Dow Jones Industrial Average futures gained 130 points, or 0.4%. S&P 500 futures added 0.5%, while Nasdaq 100 futures gained 0.8%.
Shares of Intel led premarket gains, up nearly 5% after the chip giant unveiled plans for a comeback, saying it was opening two new factories to manufacture its own chips and ones for other companies.
Cruise lines and airlines were rebounding in the premarket Wednesday, with shares of Carnival and United Airlines higher by more than 2%. Energy stocks also rebounded as oil prices bounced.
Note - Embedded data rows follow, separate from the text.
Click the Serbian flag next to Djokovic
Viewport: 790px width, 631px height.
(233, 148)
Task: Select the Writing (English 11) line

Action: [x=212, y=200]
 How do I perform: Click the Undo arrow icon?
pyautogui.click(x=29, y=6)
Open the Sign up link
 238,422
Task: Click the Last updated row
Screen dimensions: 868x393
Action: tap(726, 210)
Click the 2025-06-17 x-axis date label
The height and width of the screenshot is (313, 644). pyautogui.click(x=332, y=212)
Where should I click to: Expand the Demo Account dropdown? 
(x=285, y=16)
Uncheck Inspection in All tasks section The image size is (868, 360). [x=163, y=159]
The Dow lost more than 300 points on Tuesday, dragged down by a late-day 3% drop in Caterpillar’s stock, amid concern about rising new coronavirus cases in the U.S. and abroad. The S&P 500 fell 0.8% with major losses from airlines and cruise lines. The small-cap benchmark Russell 2000 fell 3.58%, for its worst day since June.
Tom Lee of Fundstrat Global Advisors said that his clients have been worried about rising Covid cases in Europe, but he believes the sell-off Tuesday was more about end-of-quarter portfolio rebalancing and superstitious investors taking profits one-year after the market’s lows. He’s still betting on stocks that will benefit most from an economic rebound, comparing today to past post-war periods.
“Post war, cyclical companies become the new growth stocks,” Lee told CNBC. “That’s what happens. It happened in Iraq and the Middle East. It happened in Japan. It happened in Korea after the Korean War. It happened in the U.S. after World War II and the Korean War. This is a post-war environment.”
Many regions of the world are indeed seeing rising Covid-19 cases as highly contagious variants continue to spread, the World Health Organization said. Germany and France are extending or enforcing new lockdown measures.
But the pace of vaccinations in the U.S. is picking up with nearly one in five adults now fully vaccinated.
On Wednesday, Federal Reserve Chairman Jerome Powell and Treasury Secretary Janet Yellen will continue their testimony to the U.S. House Committee on Financial Services. In the first joint appearance Tuesday, the pair acknowledged the richly valued asset prices in the markets, but said that they are not concerned about financial stability.
“I’d say that while asset valuations are elevated by historical metrics, there’s also belief that with vaccinations proceeding at a rapid pace, that the economy will be able to get back on track,” Yellen said during the testimony. “I think that in an environment where asset prices are high, that what’s important is for regulators to make sure that the financial sector is resilient and to make sure that markets work well.”
Powell said that the economic recovery from the pandemic had “progressed more quickly than generally expected and looks to be strengthening.”
However, he said that the sectors of the economy hardest-hit by the pandemic “remain weak” and the unemployment rate “underestimates the shortfall,” so the recovery still had a long way to go.
Treasury yields dipped on Tuesday and continued to fall slightly on Wednesday.